** Opening EXERCISE MATERIAL block **
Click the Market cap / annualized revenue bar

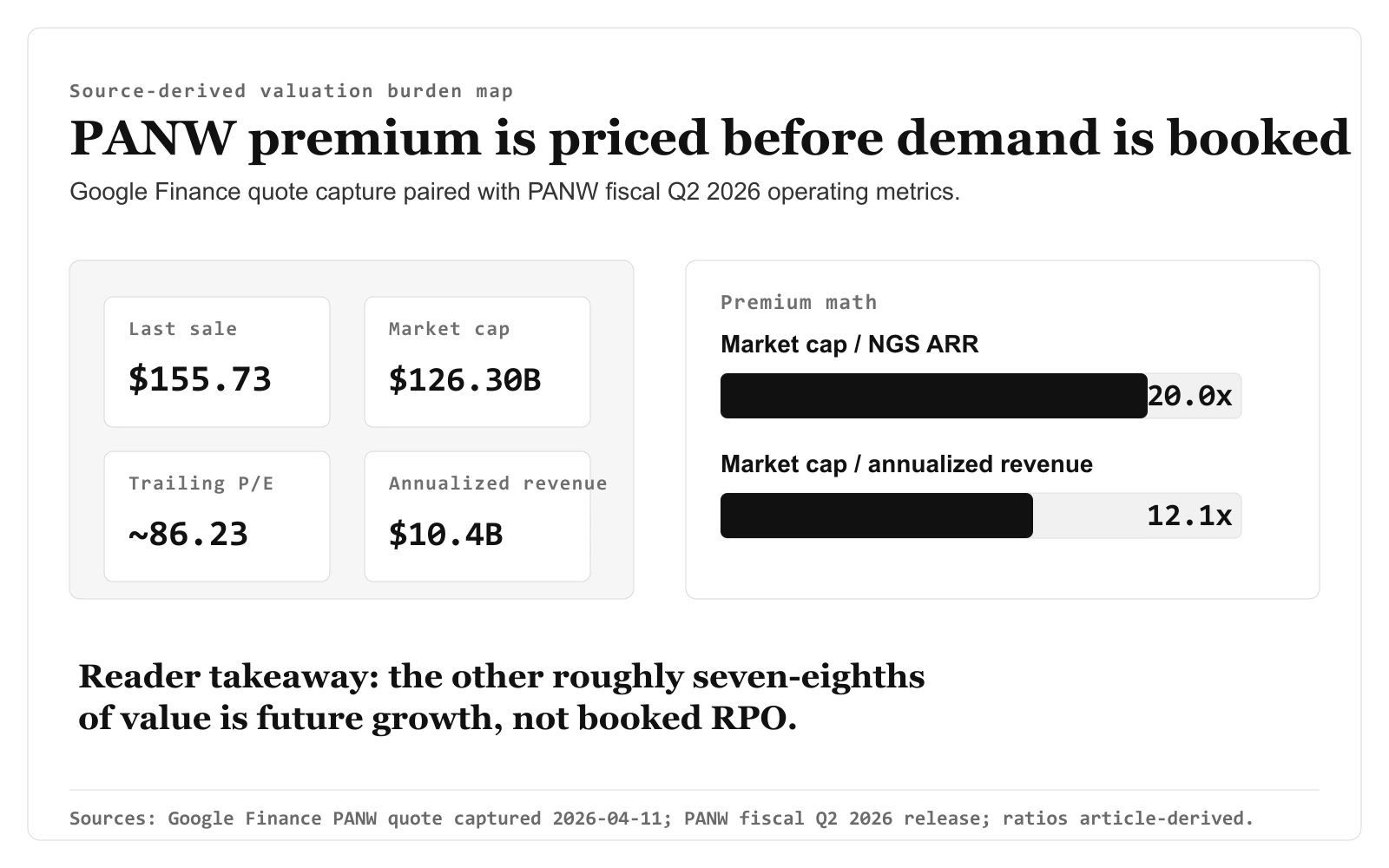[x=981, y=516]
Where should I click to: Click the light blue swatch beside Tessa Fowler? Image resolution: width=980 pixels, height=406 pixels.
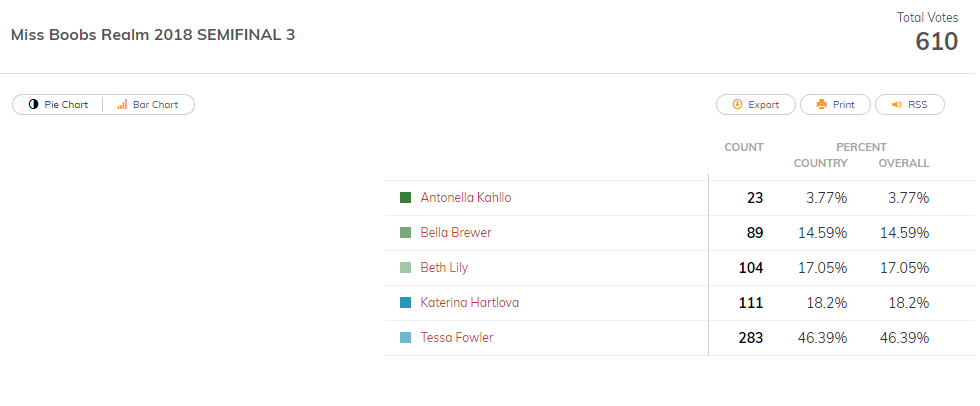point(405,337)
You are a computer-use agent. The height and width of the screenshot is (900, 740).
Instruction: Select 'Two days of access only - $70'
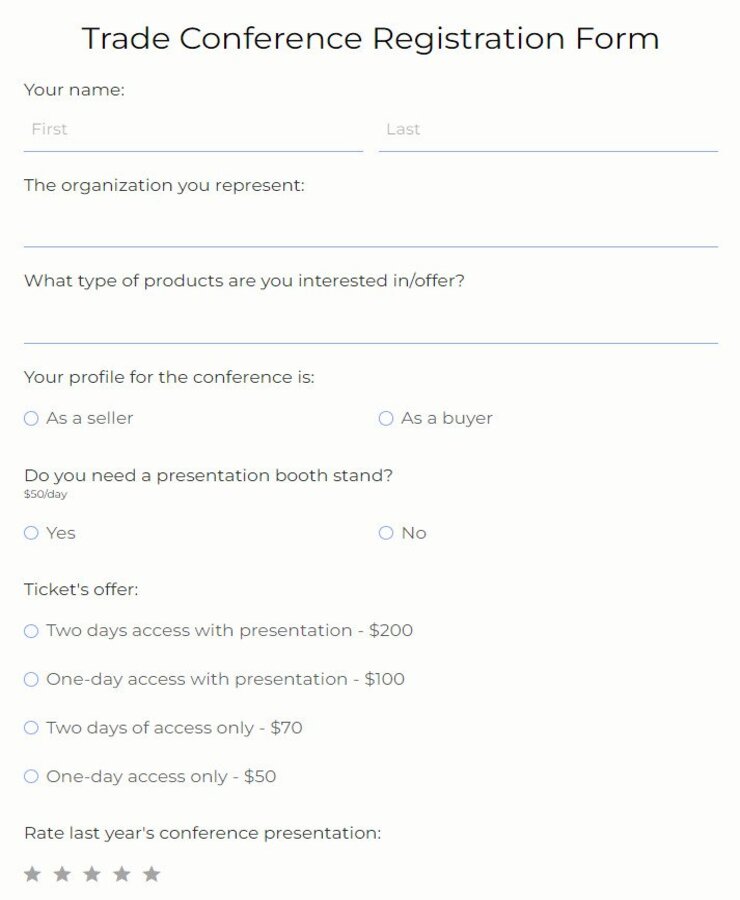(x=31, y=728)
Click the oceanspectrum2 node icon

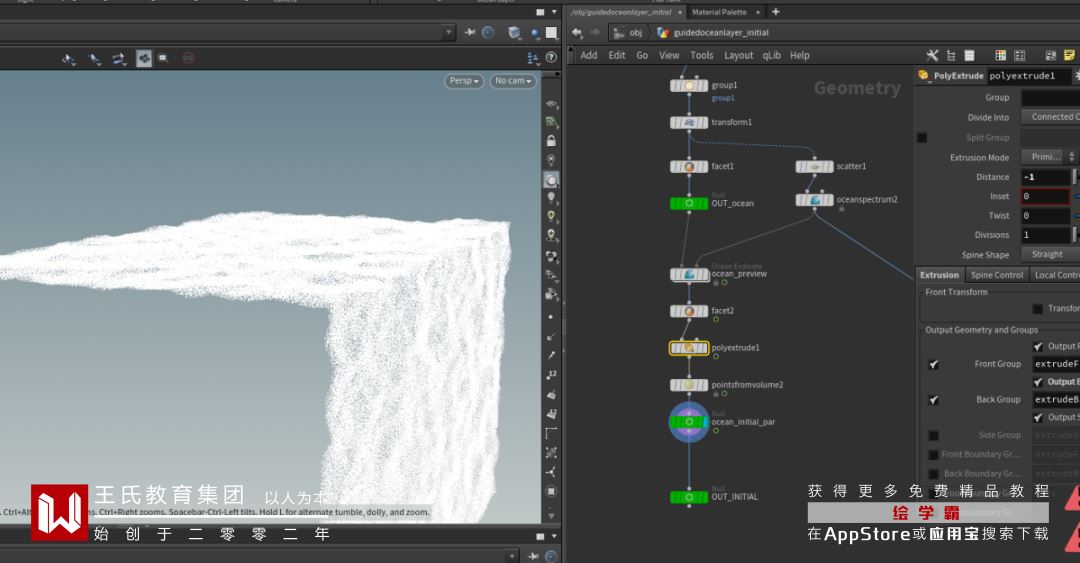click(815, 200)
** Closing EXERCISE MATERIAL block **
Pictures excluded, output exactly the line that contains "Instruction: Select 'Two" and every line after it to the end of the data above.

Instruction: Select 'Two days of access only - $70'
(x=31, y=728)
Click the oceanspectrum2 node icon

click(815, 200)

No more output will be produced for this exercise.